-- Provided entries --
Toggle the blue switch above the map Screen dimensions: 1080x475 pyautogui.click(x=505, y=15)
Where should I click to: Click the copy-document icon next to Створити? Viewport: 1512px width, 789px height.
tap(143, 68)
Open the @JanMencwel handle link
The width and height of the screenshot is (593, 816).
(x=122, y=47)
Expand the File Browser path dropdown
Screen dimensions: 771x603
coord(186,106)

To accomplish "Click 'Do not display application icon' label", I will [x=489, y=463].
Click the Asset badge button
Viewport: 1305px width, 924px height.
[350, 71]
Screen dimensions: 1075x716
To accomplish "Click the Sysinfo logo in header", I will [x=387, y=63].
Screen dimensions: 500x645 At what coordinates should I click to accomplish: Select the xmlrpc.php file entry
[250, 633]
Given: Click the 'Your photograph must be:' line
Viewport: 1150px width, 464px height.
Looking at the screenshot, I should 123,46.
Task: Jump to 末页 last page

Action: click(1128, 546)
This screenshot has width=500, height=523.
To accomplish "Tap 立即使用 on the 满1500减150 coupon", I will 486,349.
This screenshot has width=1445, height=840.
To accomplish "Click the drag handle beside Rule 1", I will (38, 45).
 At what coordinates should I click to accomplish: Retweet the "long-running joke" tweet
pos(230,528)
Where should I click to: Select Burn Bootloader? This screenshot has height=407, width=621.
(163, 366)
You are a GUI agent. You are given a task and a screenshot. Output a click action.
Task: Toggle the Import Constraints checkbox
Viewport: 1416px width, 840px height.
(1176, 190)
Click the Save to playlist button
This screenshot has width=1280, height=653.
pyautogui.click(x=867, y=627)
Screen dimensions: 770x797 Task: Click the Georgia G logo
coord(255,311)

-- Task details --
Starting at the line that contains "Expand the File Browser path dropdown" and ending at the last line of the data, repeat each line exactly; include nothing else.

-- Completed exercise --
Expand the File Browser path dropdown
Screen dimensions: 771x603
coord(186,106)

To accomplish "Click 'Do not display application icon' label", I will [x=489, y=463].
Click the Asset badge button
Viewport: 1305px width, 924px height.
[350, 71]
Screen dimensions: 1075x716
To accomplish "Click the Sysinfo logo in header", I will [x=387, y=63].
Screen dimensions: 500x645 At what coordinates should I click to accomplish: Select the xmlrpc.php file entry
[250, 633]
Given: Click the 'Your photograph must be:' line
Viewport: 1150px width, 464px height.
Looking at the screenshot, I should 123,46.
Task: Jump to 末页 last page

Action: click(1128, 546)
This screenshot has width=500, height=523.
To accomplish "Tap 立即使用 on the 满1500减150 coupon", I will 486,349.
This screenshot has width=1445, height=840.
To accomplish "Click the drag handle beside Rule 1", I will (38, 45).
 At what coordinates should I click to accomplish: Retweet the "long-running joke" tweet
pos(230,528)
Where should I click to: Select Burn Bootloader? This screenshot has height=407, width=621.
(163, 366)
You are a GUI agent. You are given a task and a screenshot. Output a click action.
Task: Toggle the Import Constraints checkbox
Viewport: 1416px width, 840px height.
(1176, 190)
Click the Save to playlist button
This screenshot has width=1280, height=653.
pyautogui.click(x=867, y=627)
Screen dimensions: 770x797 Task: Click the Georgia G logo
coord(255,311)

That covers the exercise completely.